Yo no contaba con esas herramientas, crecí en una familia ferozmente materialista que no dudaba en tratarme como si fuera un genio. Un portento capaz de encajar las cosas como un adulto. Y lo hacía, ¡vaya si lo hacía! Encajaba todo bastante mejor que muchos adultos aunque, inevitablemente, lo hacía de una forma anómala.
En un empacho de angustia existencial naive, revistas de divulgación científica mal entendidas, películas chungas y tebeos de Don Mickey concebí un extraño subterfugio para soportar la idea de desaparecer para siempre. Se trataba de la existencia de infinitos universos alternativos. La trampa de la inmortalidad consistiría en que si me tocaba morir en uno de ellos por cualquier circunstancia siempre habría otro universo en el que esa circunstancia no se daría y seguiría vivo. Quiero decir, algo como que si en un universo concreto moría atropellado por un coche, en otro universo el coche frenaría a tiempo y, en lugar de perecer aplastado por las ruedas de un SEAT 127, me ganaría las bofetadas de un asustado conductor.
Los meses siguientes al fallecimiento de mis abuelos no paré de darle vueltas a esta memez. Llegué a sopesar la posibilidad de que, al igual que existían universos “salvadores”, existían también otros en los que los más casuales incidentes se convertían en mortales cataclismos. Cada instante de mi vida era a su vez él último instante en algún universo remoto. Y aquí llegaba un problema: si estaba vivo porque siempre había un universo en el que, en efecto, lo estaba, ¿por qué no podía ser al revés?, ¿Por qué no estaba permanente muriendo? Algo fallaba. Había algo monstruoso en todo esto, una sospecha permanente: en una especie de “universo original” ya estábamos muertos desde el nacimiento. Lo de estar vivo se limitaba a un saltar de un universo a otro en el que los demás sí que iban muriendo excepto nosotros. Uno mismo nunca se vería morir, seríamos inmortales. Pero, ¿cómo se producía éste salto? Quiero decir, si uno tiene un hermano gemelo que le sobrevive, uno sigue muerto. ¿Por qué se producía esa sensación de mismidad de un universo a otro? Ah, aquí entraba de lleno el auténtico problema de la conciencia. La única respuesta que se me ocurría era una especie de metempsicosis entre universos. Pero claro, yo era un materialista. Un materialista de siete años, pero no creía en las almas. De nuevo el come-come, las hormiguitas devorando un escarabajo pataleando, mi último suspiro quejumbroso en un hospital, los trozos de carne en las casquerías del mercado, mis abuelos muertos.

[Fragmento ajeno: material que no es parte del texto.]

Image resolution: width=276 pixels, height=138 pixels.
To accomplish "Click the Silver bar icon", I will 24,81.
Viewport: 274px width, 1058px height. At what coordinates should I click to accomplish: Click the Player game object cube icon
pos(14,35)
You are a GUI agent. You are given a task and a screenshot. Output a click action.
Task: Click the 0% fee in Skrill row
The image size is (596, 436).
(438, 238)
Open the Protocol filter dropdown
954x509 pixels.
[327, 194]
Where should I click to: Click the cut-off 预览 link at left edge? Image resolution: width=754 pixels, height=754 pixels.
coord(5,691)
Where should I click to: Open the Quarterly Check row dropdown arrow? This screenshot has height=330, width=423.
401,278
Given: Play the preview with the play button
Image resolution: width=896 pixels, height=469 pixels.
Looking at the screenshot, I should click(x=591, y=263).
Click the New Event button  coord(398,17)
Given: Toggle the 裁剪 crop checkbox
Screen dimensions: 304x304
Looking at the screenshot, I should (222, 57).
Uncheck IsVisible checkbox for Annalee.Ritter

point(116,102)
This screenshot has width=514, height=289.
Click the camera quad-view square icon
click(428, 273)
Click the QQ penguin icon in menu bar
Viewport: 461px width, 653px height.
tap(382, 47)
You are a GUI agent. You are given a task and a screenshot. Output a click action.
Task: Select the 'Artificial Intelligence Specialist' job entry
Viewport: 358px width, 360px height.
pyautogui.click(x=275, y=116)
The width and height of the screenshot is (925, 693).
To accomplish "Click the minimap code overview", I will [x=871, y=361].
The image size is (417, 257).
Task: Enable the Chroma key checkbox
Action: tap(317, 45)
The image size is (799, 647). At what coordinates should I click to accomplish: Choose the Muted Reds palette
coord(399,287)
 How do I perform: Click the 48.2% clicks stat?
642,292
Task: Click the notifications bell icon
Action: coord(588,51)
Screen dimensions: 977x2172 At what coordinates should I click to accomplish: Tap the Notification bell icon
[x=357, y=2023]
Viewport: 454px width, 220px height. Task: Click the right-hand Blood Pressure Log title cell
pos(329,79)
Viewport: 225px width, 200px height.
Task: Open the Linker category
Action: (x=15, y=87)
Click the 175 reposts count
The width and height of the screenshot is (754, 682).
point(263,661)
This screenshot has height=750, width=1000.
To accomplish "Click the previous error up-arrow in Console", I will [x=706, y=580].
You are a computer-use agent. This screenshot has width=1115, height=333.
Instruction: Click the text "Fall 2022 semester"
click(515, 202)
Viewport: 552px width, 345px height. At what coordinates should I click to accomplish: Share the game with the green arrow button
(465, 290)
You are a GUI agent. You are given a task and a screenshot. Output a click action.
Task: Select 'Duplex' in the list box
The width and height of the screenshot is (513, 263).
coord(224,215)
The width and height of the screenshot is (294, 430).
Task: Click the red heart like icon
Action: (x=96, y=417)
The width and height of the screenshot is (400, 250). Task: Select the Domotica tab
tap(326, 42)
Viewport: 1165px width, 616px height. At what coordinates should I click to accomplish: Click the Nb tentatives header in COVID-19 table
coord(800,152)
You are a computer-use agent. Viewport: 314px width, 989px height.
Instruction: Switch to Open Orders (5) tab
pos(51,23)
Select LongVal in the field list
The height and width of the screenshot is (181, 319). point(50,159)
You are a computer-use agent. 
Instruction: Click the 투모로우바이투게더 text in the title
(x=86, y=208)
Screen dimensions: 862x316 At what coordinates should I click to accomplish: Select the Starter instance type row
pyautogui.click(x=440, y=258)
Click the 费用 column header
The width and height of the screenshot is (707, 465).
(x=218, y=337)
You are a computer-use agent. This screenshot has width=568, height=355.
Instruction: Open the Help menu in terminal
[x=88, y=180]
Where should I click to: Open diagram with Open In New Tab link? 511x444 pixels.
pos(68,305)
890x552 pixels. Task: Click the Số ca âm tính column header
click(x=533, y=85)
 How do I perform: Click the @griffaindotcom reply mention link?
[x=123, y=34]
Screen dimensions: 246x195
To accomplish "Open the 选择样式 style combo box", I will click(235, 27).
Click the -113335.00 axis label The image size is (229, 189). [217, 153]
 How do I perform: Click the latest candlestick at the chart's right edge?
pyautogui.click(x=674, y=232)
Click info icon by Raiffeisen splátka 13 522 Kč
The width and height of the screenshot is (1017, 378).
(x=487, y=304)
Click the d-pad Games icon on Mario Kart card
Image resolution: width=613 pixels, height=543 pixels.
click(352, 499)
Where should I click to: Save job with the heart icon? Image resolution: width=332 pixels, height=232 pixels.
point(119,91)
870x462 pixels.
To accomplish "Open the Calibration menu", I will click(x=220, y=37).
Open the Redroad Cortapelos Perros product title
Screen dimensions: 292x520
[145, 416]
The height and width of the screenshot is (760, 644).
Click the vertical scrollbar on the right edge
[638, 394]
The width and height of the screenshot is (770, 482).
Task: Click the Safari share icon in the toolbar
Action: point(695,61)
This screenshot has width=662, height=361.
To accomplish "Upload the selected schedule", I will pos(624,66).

Decidí entonces que quizás no estaba preparado a mi edad para el materialismo. Que si todos los niños gilipollas de la guardería tenían religiones, yo tendría la mía propia. De esa manera me aferré a esa fenomenología pluriuniversal amorfa, con fervor, con fanatismo, por encima de mis convicciones más elementales. Me así como un marsupial recién parido lo hace a las tetillas de su madre, como la soga al cuello. Pero fue del todo inútil. Muy pronto me di cuenta de que, si bien era posible que existieran otros universos, no era necesario que fueran infinitos. Todavía más: incluso contando con un número infinito de universos, ello no implicaba infinitas posibilidades. Maldita sea, seguramente éste era el único universo en el que existieran seres capaces de llamar “universo” al universo. Quizás mi universo fuera el Universo. Estaba sólo, condenado.
Recuerdo ese momento casi mejor que el momento de la muerte de mis abuelos. Fue algo parecido a unos retortijones seguidos de sudor frío para, finalmente, llegar a un profundo alivio: quizá morir no era para tanto si lo comparábamos a tener que vivir con semejante zorza mental.